Sanwalaram Vishnoi and Shishupal Singh, two police officers from India, and Azzouz Znaidi, a peacekeeper from Morocco, all three serving with the United Nations Organisation Stabilisation Mission in the Democratic Republic of the Congo (MONUSCO), were killed and a police officer from Egypt injured when violent protesters targeted the mission’s base in Butembo, North Kivu in July 2022.

The United Nations Staff Union said that at least 32 United Nations peacekeeping personnel — 28 military and four police, including one woman police officer — were killed in deliberate attacks in 2022.

“Peacekeepers and the civilian personnel who work side by side with them are on the front lines of the United Nations’ work in the world’s most challenging environments. We honour the memory of our 32 colleagues whose lives were taken in 2022,” United Nations Staff Union President Aitor Arauz said.

“Each malicious attack against UN personnel is a blow to peacekeeping, one of the pillars of the multilateral edifice. It is a collective responsibility of the international community to put in place appropriate mechanisms to ensure accountability for these heinous acts, which may constitute war crimes under international law,” Arauz said.

Arauz added that to this end, “we were encouraged by the launch in 2022 of the Group of Friends to promote accountability for crimes against peacekeepers. We look forward to seeing Member States’ strong commitment on this issue lead to tangible outcomes on the ground.”

India launched the ‘Group of Friends’ to promote accountability for crimes against peacekeepers’ during its Presidency of the UN Security Council in December last year. India, Bangladesh, Egypt, France, Morocco and Nepal are co-chairs of the ‘Group of Friends’.

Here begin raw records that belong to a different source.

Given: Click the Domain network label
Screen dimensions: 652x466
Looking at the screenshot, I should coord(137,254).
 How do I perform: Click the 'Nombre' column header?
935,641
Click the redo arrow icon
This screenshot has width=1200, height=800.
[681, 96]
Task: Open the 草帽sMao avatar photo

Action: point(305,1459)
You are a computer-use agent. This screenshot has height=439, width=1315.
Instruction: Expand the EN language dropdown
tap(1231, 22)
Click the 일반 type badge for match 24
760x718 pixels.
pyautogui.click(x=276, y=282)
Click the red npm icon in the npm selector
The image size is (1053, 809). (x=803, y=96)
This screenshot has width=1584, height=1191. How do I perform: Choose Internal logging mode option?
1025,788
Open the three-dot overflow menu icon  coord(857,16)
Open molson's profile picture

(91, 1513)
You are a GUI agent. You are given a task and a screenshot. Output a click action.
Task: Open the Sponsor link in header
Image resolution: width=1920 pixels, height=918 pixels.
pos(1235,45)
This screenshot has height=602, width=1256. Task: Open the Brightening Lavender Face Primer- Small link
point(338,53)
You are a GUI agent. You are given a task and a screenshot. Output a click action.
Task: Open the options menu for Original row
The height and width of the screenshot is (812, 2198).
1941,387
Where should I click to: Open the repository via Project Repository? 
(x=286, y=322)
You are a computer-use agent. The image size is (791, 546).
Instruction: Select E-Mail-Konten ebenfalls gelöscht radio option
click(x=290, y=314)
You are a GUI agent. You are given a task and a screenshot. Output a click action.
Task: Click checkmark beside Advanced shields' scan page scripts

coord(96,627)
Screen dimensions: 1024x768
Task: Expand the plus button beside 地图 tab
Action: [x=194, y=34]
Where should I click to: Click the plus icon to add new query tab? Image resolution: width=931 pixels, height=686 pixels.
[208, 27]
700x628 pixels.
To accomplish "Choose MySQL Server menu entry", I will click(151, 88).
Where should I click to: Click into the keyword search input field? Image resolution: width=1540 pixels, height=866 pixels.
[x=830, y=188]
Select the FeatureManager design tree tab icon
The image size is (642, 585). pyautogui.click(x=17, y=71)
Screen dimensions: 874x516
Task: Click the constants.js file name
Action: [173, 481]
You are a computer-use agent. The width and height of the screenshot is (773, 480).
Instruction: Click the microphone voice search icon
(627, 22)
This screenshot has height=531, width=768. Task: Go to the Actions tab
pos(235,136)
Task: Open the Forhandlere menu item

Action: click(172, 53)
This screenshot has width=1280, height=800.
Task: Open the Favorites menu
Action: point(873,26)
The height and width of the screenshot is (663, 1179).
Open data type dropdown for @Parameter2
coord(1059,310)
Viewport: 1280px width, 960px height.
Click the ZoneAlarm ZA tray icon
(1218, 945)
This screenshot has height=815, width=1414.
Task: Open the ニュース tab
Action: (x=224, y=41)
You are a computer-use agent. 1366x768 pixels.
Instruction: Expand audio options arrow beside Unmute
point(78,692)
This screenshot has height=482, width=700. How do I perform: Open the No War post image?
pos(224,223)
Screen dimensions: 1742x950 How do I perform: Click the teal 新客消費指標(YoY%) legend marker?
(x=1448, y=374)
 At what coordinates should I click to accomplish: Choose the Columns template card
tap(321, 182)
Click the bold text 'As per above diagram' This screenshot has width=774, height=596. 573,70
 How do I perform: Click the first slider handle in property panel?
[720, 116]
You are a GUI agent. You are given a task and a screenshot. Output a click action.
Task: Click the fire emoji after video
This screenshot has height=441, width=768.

External Affairs Minister S Jaishankar said at the launch that UN Peacekeeping in today’s times has become more challenging than ever before.

“Peace operations are also being conducted in an ambiguous and complex environment. Today’s peacekeeper is not mandated to keep the peace but to take on robust mandates in extremely hostile conflict zones. The involvement of armed groups, terrorists and transnational organised crime has adversely impacted their operations,” Jaishankar said at the launch of the Group of Friends last month.

Jaishankar said that the Group of Friends represents the “political will” of the Member States, particularly of the troop and police contributing countries, to champion the implementation of the provisions of UN Security Council resolution 2589, which was adopted in August last year under India’s Presidency of the Council.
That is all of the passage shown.